**Try it:** Word for word, restate the records that appear below.

**Record set:**
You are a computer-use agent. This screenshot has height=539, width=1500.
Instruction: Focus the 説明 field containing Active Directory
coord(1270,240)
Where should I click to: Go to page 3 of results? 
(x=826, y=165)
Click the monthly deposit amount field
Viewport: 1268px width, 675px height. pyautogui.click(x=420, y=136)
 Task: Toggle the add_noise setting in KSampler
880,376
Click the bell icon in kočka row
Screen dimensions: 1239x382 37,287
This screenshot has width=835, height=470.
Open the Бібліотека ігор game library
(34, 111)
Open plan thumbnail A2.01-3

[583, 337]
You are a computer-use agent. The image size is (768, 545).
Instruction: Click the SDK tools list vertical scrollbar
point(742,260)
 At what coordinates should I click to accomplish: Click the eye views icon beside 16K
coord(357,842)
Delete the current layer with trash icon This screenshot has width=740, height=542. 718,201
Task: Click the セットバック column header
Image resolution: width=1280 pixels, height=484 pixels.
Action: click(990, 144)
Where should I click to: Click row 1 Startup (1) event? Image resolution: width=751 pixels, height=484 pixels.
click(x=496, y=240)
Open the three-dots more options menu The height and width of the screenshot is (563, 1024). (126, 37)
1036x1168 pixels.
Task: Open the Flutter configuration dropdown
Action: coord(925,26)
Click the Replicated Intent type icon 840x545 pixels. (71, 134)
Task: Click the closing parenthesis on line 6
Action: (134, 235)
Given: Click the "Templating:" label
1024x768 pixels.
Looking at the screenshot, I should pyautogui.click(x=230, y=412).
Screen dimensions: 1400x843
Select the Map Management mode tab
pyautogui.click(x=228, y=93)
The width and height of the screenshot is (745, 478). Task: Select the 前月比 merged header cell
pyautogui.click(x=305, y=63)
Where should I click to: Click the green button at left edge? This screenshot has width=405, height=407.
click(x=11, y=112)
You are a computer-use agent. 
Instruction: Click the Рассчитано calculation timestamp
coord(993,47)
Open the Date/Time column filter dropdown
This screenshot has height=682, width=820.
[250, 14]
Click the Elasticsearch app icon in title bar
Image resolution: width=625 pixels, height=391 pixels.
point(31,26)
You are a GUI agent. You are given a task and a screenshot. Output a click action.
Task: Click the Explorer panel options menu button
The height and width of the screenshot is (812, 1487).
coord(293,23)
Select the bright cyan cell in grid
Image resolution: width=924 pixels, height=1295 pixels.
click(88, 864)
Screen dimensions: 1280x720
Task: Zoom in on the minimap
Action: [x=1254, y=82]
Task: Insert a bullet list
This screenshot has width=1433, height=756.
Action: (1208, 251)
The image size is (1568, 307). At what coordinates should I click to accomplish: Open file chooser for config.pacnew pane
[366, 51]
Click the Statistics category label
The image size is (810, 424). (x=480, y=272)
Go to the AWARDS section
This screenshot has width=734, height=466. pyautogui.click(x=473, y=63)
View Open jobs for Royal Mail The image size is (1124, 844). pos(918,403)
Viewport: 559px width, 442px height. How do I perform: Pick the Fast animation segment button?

**Response area:**
You are a computer-use agent. This screenshot has height=539, width=1500.
Instruction: Focus the 説明 field containing Active Directory
coord(1270,240)
Where should I click to: Go to page 3 of results? 
(x=826, y=165)
Click the monthly deposit amount field
Viewport: 1268px width, 675px height. pyautogui.click(x=420, y=136)
 Task: Toggle the add_noise setting in KSampler
880,376
Click the bell icon in kočka row
Screen dimensions: 1239x382 37,287
This screenshot has width=835, height=470.
Open the Бібліотека ігор game library
(34, 111)
Open plan thumbnail A2.01-3

[583, 337]
You are a computer-use agent. The image size is (768, 545).
Instruction: Click the SDK tools list vertical scrollbar
point(742,260)
 At what coordinates should I click to accomplish: Click the eye views icon beside 16K
coord(357,842)
Delete the current layer with trash icon This screenshot has width=740, height=542. 718,201
Task: Click the セットバック column header
Image resolution: width=1280 pixels, height=484 pixels.
Action: click(990, 144)
Where should I click to: Click row 1 Startup (1) event? Image resolution: width=751 pixels, height=484 pixels.
click(x=496, y=240)
Open the three-dots more options menu The height and width of the screenshot is (563, 1024). (126, 37)
1036x1168 pixels.
Task: Open the Flutter configuration dropdown
Action: coord(925,26)
Click the Replicated Intent type icon 840x545 pixels. (71, 134)
Task: Click the closing parenthesis on line 6
Action: (134, 235)
Given: Click the "Templating:" label
1024x768 pixels.
Looking at the screenshot, I should pyautogui.click(x=230, y=412).
Screen dimensions: 1400x843
Select the Map Management mode tab
pyautogui.click(x=228, y=93)
The width and height of the screenshot is (745, 478). Task: Select the 前月比 merged header cell
pyautogui.click(x=305, y=63)
Where should I click to: Click the green button at left edge? This screenshot has width=405, height=407.
click(x=11, y=112)
You are a computer-use agent. 
Instruction: Click the Рассчитано calculation timestamp
coord(993,47)
Open the Date/Time column filter dropdown
This screenshot has height=682, width=820.
[250, 14]
Click the Elasticsearch app icon in title bar
Image resolution: width=625 pixels, height=391 pixels.
point(31,26)
You are a GUI agent. You are given a task and a screenshot. Output a click action.
Task: Click the Explorer panel options menu button
The height and width of the screenshot is (812, 1487).
coord(293,23)
Select the bright cyan cell in grid
Image resolution: width=924 pixels, height=1295 pixels.
click(88, 864)
Screen dimensions: 1280x720
Task: Zoom in on the minimap
Action: [x=1254, y=82]
Task: Insert a bullet list
This screenshot has width=1433, height=756.
Action: (1208, 251)
The image size is (1568, 307). At what coordinates should I click to accomplish: Open file chooser for config.pacnew pane
[366, 51]
Click the Statistics category label
The image size is (810, 424). (x=480, y=272)
Go to the AWARDS section
This screenshot has width=734, height=466. pyautogui.click(x=473, y=63)
View Open jobs for Royal Mail The image size is (1124, 844). pos(918,403)
Viewport: 559px width, 442px height. How do I perform: Pick the Fast animation segment button?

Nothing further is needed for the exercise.